**Stated goal 1**
Show each line of the listing below that contains the word "computer", matching letter case exactly.

The method includes the following steps. A substrate is provided. A
first patterned conductive layer is formed on the substrate,
wherein the first patterned conductive layer comprises a gate. An
insulating layer is formed on the substrate and the first patterned
conductive layer, and at least one first contact hole partially
exposing the gate is formed in the insulating layer. A second
patterned conductive layer is formed on the insulating layer,
wherein the second patterned conductive layer comprises a first
source, a first drain and a second drain, and the second drain is
electrically connected to the gate exposed by the first contact
hole of the insulating layer. An active layer is formed on the
insulating layer, wherein the active layer partially overlaps with
the first source and the first drain, respectively. A first
passivation layer is formed on the second patterned conductive
layer and the active layer, and forming at least one second contact
hole partially exposing one of the first source and the first drain
in the first passivation layer. An electroluminescent device is
formed on the first passivation layer, wherein the
electroluminescent device is electrically connected to one of the
first source and the first drain exposed by the second contact hole
of the first passivation layer.
[0010] In the pixel structure of the electroluminescent display
panel of the present invention, the second drain of the second TFT
is electrically connected to the gate of the first TFT directly
without requiring a third conductive layer as a connection line,
and thus the light emitting area as well as the aperture ratio is
significantly improved.
[0011] These and other objectives of the present invention will no
doubt become obvious to those of ordinary skill in the art after
reading the following detailed description of the preferred
embodiment that is illustrated in the various figures and
drawings.
BRIEF DESCRIPTION OF THE DRAWINGS
[0012] FIG. 1 is a cross-sectional view illustrating a pixel
structure of a conventional organic light emitting diode display
panel.
[0013] FIG. 2 is a circuit diagram of a pixel structure of an
electroluminescent display panel of the present invention.

**Entries provided**
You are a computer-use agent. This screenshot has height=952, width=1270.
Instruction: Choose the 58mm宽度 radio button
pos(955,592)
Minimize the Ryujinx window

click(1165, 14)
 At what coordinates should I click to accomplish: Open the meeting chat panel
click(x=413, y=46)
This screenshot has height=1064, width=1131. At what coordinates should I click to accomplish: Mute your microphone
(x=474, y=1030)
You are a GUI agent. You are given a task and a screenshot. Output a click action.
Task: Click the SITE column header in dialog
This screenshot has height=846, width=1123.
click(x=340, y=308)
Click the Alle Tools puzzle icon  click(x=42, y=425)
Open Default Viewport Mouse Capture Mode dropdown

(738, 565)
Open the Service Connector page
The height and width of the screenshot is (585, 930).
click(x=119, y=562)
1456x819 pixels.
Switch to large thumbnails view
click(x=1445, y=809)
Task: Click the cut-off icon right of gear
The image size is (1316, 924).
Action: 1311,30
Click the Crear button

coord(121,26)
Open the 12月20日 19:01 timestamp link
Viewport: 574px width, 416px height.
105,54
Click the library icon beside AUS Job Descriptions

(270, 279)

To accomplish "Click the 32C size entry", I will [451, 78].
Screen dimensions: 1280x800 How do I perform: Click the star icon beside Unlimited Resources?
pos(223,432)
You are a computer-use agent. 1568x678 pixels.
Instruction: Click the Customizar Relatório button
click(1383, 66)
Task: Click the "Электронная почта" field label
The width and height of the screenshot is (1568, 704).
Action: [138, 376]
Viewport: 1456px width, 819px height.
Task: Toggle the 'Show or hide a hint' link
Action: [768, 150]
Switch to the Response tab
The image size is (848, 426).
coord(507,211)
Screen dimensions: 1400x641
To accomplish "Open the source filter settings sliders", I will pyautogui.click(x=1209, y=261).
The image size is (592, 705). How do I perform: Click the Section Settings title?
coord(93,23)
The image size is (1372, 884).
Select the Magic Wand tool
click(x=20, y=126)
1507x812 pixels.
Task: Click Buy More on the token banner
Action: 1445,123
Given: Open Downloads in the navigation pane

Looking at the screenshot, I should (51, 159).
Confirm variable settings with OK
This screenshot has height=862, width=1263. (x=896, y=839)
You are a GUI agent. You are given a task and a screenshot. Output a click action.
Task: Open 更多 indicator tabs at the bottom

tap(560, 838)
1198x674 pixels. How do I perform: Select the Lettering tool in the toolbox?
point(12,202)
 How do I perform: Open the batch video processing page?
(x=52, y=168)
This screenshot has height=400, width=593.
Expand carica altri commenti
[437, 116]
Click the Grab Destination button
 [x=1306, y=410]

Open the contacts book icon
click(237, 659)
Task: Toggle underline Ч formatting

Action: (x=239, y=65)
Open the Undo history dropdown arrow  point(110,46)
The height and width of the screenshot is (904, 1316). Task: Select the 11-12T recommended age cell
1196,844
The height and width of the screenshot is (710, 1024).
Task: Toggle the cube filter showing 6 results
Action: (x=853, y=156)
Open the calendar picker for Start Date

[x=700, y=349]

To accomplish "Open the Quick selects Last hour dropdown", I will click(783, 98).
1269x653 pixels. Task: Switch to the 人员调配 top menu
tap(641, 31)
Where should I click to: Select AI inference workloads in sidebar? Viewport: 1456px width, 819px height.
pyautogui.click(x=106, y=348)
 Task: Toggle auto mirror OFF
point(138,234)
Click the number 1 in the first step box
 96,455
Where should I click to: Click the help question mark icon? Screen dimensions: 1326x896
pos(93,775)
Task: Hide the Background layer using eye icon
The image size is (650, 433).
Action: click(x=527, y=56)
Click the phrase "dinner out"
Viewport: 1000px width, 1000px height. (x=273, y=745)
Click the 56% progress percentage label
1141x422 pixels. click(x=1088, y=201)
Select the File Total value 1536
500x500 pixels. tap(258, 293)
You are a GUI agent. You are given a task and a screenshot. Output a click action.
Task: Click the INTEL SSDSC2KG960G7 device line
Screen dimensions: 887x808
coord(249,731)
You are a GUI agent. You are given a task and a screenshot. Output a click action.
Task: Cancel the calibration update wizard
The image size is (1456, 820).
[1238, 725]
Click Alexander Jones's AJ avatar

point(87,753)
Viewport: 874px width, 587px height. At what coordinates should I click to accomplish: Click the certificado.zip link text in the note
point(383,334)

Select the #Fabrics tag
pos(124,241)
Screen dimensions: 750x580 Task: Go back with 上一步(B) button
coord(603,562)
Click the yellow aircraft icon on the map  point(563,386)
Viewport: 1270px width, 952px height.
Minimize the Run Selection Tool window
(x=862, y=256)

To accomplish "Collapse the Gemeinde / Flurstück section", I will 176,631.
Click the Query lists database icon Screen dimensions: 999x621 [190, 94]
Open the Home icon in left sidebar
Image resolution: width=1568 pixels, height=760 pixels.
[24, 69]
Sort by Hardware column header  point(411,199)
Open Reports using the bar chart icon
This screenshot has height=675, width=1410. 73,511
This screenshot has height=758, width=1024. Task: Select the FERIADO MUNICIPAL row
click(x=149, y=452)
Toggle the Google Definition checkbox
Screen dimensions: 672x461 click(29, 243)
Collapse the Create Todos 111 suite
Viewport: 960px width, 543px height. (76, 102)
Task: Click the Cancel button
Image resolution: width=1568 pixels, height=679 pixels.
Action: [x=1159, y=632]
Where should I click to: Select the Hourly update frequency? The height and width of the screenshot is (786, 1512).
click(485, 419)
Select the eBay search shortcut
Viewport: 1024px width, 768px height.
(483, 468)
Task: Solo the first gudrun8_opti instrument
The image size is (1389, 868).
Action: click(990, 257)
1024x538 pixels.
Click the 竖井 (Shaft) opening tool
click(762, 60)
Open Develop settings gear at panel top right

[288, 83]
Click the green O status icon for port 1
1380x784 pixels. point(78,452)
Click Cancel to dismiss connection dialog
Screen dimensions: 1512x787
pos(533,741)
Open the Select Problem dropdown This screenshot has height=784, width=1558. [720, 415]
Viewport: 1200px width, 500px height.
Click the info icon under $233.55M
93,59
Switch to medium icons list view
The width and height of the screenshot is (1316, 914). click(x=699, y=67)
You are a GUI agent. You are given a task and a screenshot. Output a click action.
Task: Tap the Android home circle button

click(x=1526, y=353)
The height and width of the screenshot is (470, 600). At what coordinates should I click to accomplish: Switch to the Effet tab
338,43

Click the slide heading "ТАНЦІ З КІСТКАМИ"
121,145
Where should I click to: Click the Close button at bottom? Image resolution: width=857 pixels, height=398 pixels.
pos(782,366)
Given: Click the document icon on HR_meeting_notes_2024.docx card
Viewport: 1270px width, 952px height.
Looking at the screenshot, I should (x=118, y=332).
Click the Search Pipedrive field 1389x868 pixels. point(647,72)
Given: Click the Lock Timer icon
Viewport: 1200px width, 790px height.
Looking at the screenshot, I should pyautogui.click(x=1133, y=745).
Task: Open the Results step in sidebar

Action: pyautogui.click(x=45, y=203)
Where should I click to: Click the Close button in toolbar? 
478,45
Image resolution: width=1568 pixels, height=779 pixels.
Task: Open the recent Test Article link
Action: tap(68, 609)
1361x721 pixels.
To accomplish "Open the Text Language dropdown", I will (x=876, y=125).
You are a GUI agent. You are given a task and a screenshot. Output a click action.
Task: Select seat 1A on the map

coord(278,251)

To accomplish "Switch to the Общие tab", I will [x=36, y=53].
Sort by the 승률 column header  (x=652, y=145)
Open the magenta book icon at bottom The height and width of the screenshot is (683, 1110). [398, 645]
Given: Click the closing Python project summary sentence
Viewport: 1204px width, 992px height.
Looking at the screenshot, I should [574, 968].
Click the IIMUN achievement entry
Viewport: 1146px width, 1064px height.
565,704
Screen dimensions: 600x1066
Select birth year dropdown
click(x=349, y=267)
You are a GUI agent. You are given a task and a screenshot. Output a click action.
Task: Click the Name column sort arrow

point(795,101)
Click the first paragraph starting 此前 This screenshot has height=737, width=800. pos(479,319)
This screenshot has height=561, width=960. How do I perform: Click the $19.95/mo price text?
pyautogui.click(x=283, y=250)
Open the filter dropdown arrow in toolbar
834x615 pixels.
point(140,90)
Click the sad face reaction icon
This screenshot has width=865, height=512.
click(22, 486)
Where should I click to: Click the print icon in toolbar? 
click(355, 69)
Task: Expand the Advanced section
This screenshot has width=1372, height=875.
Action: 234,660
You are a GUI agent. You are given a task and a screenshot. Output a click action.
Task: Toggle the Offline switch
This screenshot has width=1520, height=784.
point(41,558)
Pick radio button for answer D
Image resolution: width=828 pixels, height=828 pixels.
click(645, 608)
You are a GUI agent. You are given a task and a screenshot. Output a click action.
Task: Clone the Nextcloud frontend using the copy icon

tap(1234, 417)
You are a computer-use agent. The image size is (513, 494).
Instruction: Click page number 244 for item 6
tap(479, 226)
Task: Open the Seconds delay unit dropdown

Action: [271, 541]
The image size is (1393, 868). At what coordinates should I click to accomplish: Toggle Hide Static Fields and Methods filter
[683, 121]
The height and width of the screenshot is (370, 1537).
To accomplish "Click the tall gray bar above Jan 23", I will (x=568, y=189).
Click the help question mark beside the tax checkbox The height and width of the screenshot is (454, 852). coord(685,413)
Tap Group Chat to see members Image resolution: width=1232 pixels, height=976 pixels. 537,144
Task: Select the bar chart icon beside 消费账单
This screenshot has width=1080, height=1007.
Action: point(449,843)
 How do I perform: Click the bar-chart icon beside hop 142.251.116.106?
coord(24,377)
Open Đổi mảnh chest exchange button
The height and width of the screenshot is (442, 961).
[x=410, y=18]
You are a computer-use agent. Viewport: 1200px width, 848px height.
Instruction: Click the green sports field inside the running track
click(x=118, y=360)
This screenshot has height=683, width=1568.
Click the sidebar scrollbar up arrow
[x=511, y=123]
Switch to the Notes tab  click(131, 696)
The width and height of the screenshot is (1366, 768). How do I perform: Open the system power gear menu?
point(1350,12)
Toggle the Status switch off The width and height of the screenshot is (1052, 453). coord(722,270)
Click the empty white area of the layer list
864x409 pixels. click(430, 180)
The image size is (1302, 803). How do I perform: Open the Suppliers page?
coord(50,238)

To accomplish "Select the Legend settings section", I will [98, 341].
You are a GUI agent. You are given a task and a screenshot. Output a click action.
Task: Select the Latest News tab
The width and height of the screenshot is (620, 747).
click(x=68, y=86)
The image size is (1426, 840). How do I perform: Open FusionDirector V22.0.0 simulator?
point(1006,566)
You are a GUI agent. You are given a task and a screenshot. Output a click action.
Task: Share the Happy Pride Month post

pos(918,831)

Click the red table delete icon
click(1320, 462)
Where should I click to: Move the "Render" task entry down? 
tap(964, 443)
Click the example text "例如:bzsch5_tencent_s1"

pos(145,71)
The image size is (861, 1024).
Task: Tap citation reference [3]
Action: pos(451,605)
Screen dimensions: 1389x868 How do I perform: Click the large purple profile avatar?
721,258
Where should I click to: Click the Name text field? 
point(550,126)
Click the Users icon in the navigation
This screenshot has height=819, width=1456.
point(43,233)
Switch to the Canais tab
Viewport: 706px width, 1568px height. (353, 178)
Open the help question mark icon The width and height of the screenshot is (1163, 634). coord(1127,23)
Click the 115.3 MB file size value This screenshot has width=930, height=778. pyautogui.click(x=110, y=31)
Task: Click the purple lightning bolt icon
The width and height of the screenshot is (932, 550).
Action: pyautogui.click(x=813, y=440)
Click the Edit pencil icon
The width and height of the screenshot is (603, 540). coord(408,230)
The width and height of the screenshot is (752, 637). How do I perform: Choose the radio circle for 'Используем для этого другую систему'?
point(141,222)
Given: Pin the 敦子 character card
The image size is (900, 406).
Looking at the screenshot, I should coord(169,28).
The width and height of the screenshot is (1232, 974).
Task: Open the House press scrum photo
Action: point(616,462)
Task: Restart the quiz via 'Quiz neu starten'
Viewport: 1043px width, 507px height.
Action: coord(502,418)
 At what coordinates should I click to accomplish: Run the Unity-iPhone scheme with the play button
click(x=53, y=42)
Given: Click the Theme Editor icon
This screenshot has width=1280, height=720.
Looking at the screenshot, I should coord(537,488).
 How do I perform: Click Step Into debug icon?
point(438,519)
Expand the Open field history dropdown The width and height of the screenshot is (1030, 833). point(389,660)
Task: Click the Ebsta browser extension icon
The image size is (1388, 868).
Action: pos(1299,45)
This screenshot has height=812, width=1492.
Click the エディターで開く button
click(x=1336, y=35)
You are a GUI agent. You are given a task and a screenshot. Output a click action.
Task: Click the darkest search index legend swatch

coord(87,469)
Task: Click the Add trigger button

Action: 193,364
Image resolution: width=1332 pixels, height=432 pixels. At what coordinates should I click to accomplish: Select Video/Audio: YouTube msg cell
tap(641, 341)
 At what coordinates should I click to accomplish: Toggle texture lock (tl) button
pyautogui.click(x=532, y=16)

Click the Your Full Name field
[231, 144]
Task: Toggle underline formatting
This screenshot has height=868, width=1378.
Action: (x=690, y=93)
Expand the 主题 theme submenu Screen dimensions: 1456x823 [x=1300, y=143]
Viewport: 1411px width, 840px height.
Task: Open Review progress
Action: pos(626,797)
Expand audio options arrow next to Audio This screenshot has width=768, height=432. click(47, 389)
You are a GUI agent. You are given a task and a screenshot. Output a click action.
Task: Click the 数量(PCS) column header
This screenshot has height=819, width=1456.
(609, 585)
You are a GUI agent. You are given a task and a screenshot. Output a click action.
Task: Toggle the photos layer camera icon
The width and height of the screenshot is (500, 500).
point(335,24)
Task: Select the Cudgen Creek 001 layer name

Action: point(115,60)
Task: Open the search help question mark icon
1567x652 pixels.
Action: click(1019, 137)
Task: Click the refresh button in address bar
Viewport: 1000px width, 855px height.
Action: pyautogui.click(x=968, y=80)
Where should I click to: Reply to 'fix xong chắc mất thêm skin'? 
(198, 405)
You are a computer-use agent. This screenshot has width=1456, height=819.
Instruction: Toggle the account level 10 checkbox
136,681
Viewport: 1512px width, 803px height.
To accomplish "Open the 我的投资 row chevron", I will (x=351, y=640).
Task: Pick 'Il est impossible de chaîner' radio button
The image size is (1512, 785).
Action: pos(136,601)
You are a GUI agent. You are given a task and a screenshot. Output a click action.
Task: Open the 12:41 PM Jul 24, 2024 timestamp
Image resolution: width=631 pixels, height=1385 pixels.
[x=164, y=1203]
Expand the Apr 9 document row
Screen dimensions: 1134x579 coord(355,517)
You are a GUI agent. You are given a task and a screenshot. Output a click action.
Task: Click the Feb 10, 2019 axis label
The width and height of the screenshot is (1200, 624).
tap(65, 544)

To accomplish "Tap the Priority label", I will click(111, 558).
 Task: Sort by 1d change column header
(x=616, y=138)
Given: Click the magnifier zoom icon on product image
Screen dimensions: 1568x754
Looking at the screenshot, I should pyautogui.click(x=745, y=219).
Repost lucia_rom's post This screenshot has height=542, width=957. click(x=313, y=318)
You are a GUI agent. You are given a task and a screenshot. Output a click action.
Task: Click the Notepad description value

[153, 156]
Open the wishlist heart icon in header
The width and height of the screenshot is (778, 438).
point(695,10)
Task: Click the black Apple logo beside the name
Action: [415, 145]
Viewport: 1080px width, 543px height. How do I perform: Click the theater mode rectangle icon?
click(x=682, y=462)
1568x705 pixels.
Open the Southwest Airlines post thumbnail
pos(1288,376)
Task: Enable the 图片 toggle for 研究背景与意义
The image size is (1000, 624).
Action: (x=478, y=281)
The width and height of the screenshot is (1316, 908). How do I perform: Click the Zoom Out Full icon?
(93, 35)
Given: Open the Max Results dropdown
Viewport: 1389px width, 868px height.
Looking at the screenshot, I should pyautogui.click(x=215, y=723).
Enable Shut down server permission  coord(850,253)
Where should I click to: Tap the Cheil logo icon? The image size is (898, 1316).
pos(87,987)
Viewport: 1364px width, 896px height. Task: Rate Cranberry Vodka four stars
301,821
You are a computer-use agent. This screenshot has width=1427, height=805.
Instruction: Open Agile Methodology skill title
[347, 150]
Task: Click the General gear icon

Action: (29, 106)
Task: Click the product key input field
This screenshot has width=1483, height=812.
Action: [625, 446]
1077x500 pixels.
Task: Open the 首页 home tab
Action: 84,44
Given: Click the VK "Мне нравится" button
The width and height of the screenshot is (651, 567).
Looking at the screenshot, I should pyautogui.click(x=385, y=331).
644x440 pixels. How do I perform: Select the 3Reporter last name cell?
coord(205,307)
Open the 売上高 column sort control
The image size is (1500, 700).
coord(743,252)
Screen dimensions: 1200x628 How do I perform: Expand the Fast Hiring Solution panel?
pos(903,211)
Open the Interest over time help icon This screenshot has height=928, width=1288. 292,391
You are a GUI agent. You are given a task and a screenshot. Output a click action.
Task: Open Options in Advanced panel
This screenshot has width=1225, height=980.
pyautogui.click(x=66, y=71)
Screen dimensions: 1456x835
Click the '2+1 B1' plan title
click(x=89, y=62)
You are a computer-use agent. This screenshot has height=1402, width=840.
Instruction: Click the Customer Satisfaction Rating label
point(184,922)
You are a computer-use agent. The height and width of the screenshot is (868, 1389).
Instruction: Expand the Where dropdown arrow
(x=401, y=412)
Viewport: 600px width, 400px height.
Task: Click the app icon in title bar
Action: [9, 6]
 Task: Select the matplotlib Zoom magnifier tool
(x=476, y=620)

**Stated goal 2**
In the passage about the electroluminescent display panel above, translate this sentence into Spanish: "FIG. 1 is a cross-sectional view illustrating a pixel structure of a conventional organic light emitting diode display panel."

**Full response 1**
You are a computer-use agent. This screenshot has height=952, width=1270.
You are a computer-use agent. 1568x678 pixels.
You are a computer-use agent. The image size is (513, 494).
You are a computer-use agent. Viewport: 1200px width, 848px height.
You are a computer-use agent. This screenshot has width=1456, height=819.
You are a computer-use agent. This screenshot has width=1427, height=805.
You are a computer-use agent. This screenshot has height=1402, width=840.
You are a computer-use agent. The height and width of the screenshot is (868, 1389).

**Full response 2**
La FIG. 1 es una vista en sección transversal que ilustra una estructura de píxel de un panel de visualización convencional de diodos orgánicos emisores de luz.